On March 2, 1999, the court issued a memo order applying the 60-40 rule to eating and drinking establishments, but denied the defense motion on a finding that there were still fire safety problems and unrelated New York City Department of Buildings objections.

In oral argument in March of 1999, the City conceded that there was no longer any reason to oppose the motion other than the application of the 60-40 rule. The court ruled in favor of defendants.

The Zoning Resolution defines “adult establishment” to include any “commercial establishment where a ‘substantial portion’ of the establishment includes an * * * adult eating or drinking establishment”. There is no exemption for an eating and drinking establishment. There is no restriction for an *121establishment that, content aside, is solely an eating or drinking establishment or theater.

Clearly, the City’s argument, that any single use establishment with an adult component is outside the 60-40 rule, is without merit. Such an erroneous interpretation does not give meaning and effect to the words “substantial portion” in the statute’s definition of “adult establishment” (McKinney’s Cons Laws of NY, Book 1, Statutes § 231).

Nonetheless, defendants have failed to prove compliance with the 60-40 rule and instead show only an attempt “to skirt its prohibition by means of superficial measures leaving the essentially non-conforming nature of their business intact” (City of New York v Les Hommes, 258 AD2d 284, 285, lv granted 93 NY2d 811). Even though the mezzanine occupies approximately 28% of the club’s total floor space, the VIP Club is still essentially a topless bar. The front area requires a cover charge. There is no separate entrance or cover charge for the topless-dancing area. A two-tier price schedule makes clear that the defendants do not regard food and drink downstairs as a significant money maker. Even without performers, the downstairs area cannot reasonably be seen as anything but a staging area used in the course of attracting customers to the upstairs performances. There is still no conceivable reason why anyone uninterested in topless dancing would choose defendants’ club over the many other nightclubs, bars and restaurants in the Flatiron district, many of which have no cover charge. Defendants’ establishment is still clearly an integrated adult enterprise and of the type that was intended, under ZR § 12-10, to be removed from residential City areas (see, Stringfellow’s of N. Y. v City of New York, 91 NY2d 382, 391-392), and their attempt to comply with the 60-40 rule is, as a matter of law, a sham.

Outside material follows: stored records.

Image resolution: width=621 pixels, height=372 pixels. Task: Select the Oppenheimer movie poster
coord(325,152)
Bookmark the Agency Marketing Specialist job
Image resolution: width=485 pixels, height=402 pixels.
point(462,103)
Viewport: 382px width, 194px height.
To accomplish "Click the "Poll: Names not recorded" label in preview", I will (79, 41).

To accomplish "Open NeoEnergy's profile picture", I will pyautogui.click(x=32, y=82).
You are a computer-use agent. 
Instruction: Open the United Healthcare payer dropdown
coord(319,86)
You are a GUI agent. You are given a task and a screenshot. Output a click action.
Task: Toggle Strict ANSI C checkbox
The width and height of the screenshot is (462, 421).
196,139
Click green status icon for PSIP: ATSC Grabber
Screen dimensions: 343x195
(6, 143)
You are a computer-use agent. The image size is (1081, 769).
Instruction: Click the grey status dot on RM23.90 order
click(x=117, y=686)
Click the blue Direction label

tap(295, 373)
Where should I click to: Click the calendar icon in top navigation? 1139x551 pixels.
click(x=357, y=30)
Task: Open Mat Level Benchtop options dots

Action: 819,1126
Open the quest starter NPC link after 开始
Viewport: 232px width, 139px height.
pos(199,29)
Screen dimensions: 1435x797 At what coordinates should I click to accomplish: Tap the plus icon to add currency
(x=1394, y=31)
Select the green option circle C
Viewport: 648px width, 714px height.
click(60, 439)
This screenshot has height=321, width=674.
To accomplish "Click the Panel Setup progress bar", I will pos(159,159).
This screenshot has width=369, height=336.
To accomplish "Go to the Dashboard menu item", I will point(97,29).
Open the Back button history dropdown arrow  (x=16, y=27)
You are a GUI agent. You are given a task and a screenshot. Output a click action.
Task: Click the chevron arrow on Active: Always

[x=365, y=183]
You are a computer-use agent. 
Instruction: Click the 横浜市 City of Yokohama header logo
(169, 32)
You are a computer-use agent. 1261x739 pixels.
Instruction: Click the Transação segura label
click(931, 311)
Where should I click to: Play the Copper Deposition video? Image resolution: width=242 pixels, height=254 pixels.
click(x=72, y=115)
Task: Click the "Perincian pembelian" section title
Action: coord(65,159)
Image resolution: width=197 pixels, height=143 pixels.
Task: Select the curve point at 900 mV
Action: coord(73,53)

Accordingly, the order of the Supreme Court, New York County (Stephen Crane, J.) entered March 18, 1999, which "granted defendants’ application to reopen, should be reversed, on the law, without costs, defendants’ application pursuant to section 7-714 of the Administrative Code of the City of New York denied, and plaintiff granted a permanent injunction barring the use of the premises for any adult use.